____ RECORDS FOR PROCESSING
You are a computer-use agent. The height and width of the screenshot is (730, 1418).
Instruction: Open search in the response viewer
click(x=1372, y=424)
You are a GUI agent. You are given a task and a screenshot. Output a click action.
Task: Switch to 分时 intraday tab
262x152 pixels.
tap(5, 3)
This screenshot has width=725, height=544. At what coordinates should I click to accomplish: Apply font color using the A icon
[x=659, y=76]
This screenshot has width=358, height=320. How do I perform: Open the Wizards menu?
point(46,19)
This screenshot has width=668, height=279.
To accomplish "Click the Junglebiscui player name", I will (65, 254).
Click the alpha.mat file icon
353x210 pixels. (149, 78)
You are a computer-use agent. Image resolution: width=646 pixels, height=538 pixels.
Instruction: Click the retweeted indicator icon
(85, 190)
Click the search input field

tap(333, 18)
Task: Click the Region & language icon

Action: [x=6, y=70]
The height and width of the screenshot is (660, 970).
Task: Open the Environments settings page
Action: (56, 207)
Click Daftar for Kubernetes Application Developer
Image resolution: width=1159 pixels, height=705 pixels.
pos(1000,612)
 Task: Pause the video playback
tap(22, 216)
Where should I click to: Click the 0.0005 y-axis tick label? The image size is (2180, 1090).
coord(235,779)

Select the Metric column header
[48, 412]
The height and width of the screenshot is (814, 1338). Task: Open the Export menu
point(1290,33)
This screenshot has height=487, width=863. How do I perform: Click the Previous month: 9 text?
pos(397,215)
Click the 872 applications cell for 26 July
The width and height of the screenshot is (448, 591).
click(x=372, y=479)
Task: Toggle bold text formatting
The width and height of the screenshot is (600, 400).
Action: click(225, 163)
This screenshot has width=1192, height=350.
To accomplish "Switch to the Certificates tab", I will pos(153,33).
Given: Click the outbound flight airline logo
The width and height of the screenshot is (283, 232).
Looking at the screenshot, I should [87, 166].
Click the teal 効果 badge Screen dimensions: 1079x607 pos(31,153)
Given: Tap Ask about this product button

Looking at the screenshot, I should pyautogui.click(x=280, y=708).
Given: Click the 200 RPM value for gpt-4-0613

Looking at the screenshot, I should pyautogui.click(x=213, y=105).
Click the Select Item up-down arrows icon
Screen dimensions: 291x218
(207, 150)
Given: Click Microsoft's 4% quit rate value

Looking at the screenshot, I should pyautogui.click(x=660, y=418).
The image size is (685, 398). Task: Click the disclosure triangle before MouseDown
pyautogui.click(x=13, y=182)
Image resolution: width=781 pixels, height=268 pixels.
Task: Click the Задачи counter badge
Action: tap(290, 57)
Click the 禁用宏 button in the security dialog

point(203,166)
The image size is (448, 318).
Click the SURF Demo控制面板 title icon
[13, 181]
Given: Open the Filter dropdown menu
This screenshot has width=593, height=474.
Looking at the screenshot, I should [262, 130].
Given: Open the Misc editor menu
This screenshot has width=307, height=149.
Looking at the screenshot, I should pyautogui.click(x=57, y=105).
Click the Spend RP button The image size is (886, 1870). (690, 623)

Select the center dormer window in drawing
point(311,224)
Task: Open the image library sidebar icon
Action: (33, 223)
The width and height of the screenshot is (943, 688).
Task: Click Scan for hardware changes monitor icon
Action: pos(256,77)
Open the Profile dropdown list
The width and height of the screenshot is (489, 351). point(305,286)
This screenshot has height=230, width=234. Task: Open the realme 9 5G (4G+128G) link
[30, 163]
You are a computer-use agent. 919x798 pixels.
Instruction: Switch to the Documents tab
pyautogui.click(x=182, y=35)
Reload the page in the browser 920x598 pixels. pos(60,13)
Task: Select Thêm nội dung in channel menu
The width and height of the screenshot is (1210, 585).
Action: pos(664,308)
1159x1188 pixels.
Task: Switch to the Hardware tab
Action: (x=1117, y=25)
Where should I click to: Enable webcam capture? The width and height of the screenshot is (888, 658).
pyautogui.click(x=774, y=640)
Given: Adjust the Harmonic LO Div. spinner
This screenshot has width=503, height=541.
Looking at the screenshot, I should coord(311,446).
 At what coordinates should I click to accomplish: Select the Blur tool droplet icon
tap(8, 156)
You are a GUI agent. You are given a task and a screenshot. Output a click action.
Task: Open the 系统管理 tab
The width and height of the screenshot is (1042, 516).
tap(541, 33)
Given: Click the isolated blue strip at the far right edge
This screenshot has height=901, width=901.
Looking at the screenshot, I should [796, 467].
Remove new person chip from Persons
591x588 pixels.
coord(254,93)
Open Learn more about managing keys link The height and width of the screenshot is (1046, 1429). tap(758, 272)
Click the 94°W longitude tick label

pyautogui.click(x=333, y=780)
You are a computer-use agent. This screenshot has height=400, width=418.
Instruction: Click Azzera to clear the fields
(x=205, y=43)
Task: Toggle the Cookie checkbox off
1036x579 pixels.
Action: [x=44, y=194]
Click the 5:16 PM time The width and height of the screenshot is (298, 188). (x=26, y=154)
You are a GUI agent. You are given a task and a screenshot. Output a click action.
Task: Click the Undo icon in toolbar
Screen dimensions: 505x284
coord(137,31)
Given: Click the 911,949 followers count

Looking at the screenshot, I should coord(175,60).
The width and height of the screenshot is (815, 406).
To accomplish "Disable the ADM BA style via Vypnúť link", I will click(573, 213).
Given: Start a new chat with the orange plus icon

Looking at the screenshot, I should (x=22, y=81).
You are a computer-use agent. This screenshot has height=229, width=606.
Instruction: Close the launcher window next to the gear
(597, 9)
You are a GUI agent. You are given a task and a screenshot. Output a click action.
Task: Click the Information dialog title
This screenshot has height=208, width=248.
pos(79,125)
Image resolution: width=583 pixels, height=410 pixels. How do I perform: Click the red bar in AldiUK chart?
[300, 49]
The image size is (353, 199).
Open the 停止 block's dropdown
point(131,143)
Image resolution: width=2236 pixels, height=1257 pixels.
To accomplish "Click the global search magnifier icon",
________
• _PROBLEM TO SOLVE_: Rewrite all of the data, replacing every occurrence of "Instruction" with "Goal" and leaving everything else unchanged.

• _EXERCISE ANSWER_:
You are a computer-use agent. The height and width of the screenshot is (730, 1418).
Goal: Open search in the response viewer
click(x=1372, y=424)
You are a GUI agent. You are given a task and a screenshot. Output a click action.
Task: Switch to 分时 intraday tab
262x152 pixels.
tap(5, 3)
This screenshot has width=725, height=544. At what coordinates should I click to accomplish: Apply font color using the A icon
[x=659, y=76]
This screenshot has width=358, height=320. How do I perform: Open the Wizards menu?
point(46,19)
This screenshot has width=668, height=279.
To accomplish "Click the Junglebiscui player name", I will (65, 254).
Click the alpha.mat file icon
353x210 pixels. (149, 78)
You are a computer-use agent. Image resolution: width=646 pixels, height=538 pixels.
Goal: Click the retweeted indicator icon
(85, 190)
Click the search input field

tap(333, 18)
Task: Click the Region & language icon

Action: [x=6, y=70]
The height and width of the screenshot is (660, 970).
Task: Open the Environments settings page
Action: (56, 207)
Click Daftar for Kubernetes Application Developer
Image resolution: width=1159 pixels, height=705 pixels.
pos(1000,612)
 Task: Pause the video playback
tap(22, 216)
Where should I click to: Click the 0.0005 y-axis tick label? The image size is (2180, 1090).
coord(235,779)

Select the Metric column header
[48, 412]
The height and width of the screenshot is (814, 1338). Task: Open the Export menu
point(1290,33)
This screenshot has height=487, width=863. How do I perform: Click the Previous month: 9 text?
pos(397,215)
Click the 872 applications cell for 26 July
The width and height of the screenshot is (448, 591).
click(x=372, y=479)
Task: Toggle bold text formatting
The width and height of the screenshot is (600, 400).
Action: click(225, 163)
This screenshot has width=1192, height=350.
To accomplish "Switch to the Certificates tab", I will pos(153,33).
Given: Click the outbound flight airline logo
The width and height of the screenshot is (283, 232).
Looking at the screenshot, I should [87, 166].
Click the teal 効果 badge Screen dimensions: 1079x607 pos(31,153)
Given: Tap Ask about this product button

Looking at the screenshot, I should pyautogui.click(x=280, y=708).
Given: Click the 200 RPM value for gpt-4-0613

Looking at the screenshot, I should pyautogui.click(x=213, y=105).
Click the Select Item up-down arrows icon
Screen dimensions: 291x218
(207, 150)
Given: Click Microsoft's 4% quit rate value

Looking at the screenshot, I should pyautogui.click(x=660, y=418).
The image size is (685, 398). Task: Click the disclosure triangle before MouseDown
pyautogui.click(x=13, y=182)
Image resolution: width=781 pixels, height=268 pixels.
Task: Click the Задачи counter badge
Action: tap(290, 57)
Click the 禁用宏 button in the security dialog

point(203,166)
The image size is (448, 318).
Click the SURF Demo控制面板 title icon
[13, 181]
Given: Open the Filter dropdown menu
This screenshot has width=593, height=474.
Looking at the screenshot, I should [262, 130].
Given: Open the Misc editor menu
This screenshot has width=307, height=149.
Looking at the screenshot, I should pyautogui.click(x=57, y=105).
Click the Spend RP button The image size is (886, 1870). (690, 623)

Select the center dormer window in drawing
point(311,224)
Task: Open the image library sidebar icon
Action: (33, 223)
The width and height of the screenshot is (943, 688).
Task: Click Scan for hardware changes monitor icon
Action: pos(256,77)
Open the Profile dropdown list
The width and height of the screenshot is (489, 351). point(305,286)
This screenshot has height=230, width=234. Task: Open the realme 9 5G (4G+128G) link
[30, 163]
You are a computer-use agent. 919x798 pixels.
Goal: Switch to the Documents tab
pyautogui.click(x=182, y=35)
Reload the page in the browser 920x598 pixels. pos(60,13)
Task: Select Thêm nội dung in channel menu
The width and height of the screenshot is (1210, 585).
Action: pos(664,308)
1159x1188 pixels.
Task: Switch to the Hardware tab
Action: (x=1117, y=25)
Where should I click to: Enable webcam capture? The width and height of the screenshot is (888, 658).
pyautogui.click(x=774, y=640)
Given: Adjust the Harmonic LO Div. spinner
This screenshot has width=503, height=541.
Looking at the screenshot, I should coord(311,446).
 At what coordinates should I click to accomplish: Select the Blur tool droplet icon
tap(8, 156)
You are a GUI agent. You are given a task and a screenshot. Output a click action.
Task: Open the 系统管理 tab
The width and height of the screenshot is (1042, 516).
tap(541, 33)
Given: Click the isolated blue strip at the far right edge
This screenshot has height=901, width=901.
Looking at the screenshot, I should [796, 467].
Remove new person chip from Persons
591x588 pixels.
coord(254,93)
Open Learn more about managing keys link The height and width of the screenshot is (1046, 1429). tap(758, 272)
Click the 94°W longitude tick label

pyautogui.click(x=333, y=780)
You are a computer-use agent. This screenshot has height=400, width=418.
Goal: Click Azzera to clear the fields
(x=205, y=43)
Task: Toggle the Cookie checkbox off
1036x579 pixels.
Action: [x=44, y=194]
Click the 5:16 PM time The width and height of the screenshot is (298, 188). (x=26, y=154)
You are a GUI agent. You are given a task and a screenshot. Output a click action.
Task: Click the Undo icon in toolbar
Screen dimensions: 505x284
coord(137,31)
Given: Click the 911,949 followers count

Looking at the screenshot, I should coord(175,60).
The width and height of the screenshot is (815, 406).
To accomplish "Disable the ADM BA style via Vypnúť link", I will click(573, 213).
Given: Start a new chat with the orange plus icon

Looking at the screenshot, I should (x=22, y=81).
You are a computer-use agent. This screenshot has height=229, width=606.
Goal: Close the launcher window next to the gear
(597, 9)
You are a GUI agent. You are given a task and a screenshot. Output a click action.
Task: Click the Information dialog title
This screenshot has height=208, width=248.
pos(79,125)
Image resolution: width=583 pixels, height=410 pixels. How do I perform: Click the red bar in AldiUK chart?
[300, 49]
The image size is (353, 199).
Open the 停止 block's dropdown
point(131,143)
Image resolution: width=2236 pixels, height=1257 pixels.
To accomplish "Click the global search magnifier icon",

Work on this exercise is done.